NAL-SA-MVs could promote the survival of neurons and the recovery of motor function in mice after spinal cord injury, and the evaluation of the preparation safety. (A) The wound surface of a mouse in the process of SCI model. (B) Statistical analysis of BMS scores in different groups before and after spinal cord injury in mice. (C) Statistical analysis of body weight of mice before and after spinal cord injury. (D) Footprints of SHAM, SCI, NAL, SA-MVs and NAL-SA-MVs group.
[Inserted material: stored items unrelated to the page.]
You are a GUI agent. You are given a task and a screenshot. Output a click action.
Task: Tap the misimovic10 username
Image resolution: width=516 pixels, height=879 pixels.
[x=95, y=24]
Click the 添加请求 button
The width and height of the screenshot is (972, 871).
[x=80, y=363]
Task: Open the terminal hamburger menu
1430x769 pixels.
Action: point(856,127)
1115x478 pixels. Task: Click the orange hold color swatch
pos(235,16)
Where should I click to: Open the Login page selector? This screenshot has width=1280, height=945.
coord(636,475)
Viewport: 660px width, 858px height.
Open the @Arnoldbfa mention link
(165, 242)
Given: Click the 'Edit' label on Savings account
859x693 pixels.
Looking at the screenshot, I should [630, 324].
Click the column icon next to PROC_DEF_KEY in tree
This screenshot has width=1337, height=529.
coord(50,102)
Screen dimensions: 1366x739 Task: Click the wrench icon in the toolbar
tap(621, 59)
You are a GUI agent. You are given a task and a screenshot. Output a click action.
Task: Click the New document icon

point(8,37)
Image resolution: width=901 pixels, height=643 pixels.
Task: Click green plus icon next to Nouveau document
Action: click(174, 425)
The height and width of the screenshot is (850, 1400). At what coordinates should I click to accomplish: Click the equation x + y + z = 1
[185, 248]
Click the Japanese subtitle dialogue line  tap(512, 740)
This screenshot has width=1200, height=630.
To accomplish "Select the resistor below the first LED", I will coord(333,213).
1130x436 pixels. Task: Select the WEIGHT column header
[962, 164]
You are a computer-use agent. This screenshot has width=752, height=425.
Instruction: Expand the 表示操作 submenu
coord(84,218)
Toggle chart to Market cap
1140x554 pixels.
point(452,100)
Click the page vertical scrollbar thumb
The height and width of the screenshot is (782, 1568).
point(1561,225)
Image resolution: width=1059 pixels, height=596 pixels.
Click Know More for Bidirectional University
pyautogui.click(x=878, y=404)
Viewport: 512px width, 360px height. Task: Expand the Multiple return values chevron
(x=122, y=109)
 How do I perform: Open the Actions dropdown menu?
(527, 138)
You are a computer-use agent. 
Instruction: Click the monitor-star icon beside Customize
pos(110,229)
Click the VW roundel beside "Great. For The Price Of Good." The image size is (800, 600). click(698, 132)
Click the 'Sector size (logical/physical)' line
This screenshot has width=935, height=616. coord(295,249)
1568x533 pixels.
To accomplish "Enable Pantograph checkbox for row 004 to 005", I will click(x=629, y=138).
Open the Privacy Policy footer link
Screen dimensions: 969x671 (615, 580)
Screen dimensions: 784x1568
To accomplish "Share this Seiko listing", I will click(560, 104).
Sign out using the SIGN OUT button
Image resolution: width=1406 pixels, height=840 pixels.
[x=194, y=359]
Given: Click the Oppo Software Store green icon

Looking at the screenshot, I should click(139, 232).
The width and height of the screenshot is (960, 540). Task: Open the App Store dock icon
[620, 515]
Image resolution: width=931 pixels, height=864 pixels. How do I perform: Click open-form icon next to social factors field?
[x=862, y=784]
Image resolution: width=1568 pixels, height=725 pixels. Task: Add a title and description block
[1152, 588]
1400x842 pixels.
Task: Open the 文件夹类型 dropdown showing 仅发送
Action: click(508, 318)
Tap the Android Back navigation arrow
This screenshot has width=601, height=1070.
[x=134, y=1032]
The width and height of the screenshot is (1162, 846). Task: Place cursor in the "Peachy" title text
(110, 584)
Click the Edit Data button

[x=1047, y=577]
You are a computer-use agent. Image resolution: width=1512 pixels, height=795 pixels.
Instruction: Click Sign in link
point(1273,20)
The forepaws and hindpaws of each group were stained, respectively, with black and red dye. (E, F) The statistical analysis of step length (SL) and stride width (SW). (G) Neun-labeled neurons at 5 × and 10 × of the different groups. (H) Number of surviving neurons at 7d after spinal cord injury in each group by Nissl staining. (I) HE staining of heart, liver, spleen, lung and kidney tissue sections of each group for safety evaluation. All data represented the mean ± SD (n = 5). *P < 0.05, **P < 0.01, ***P < 0.001.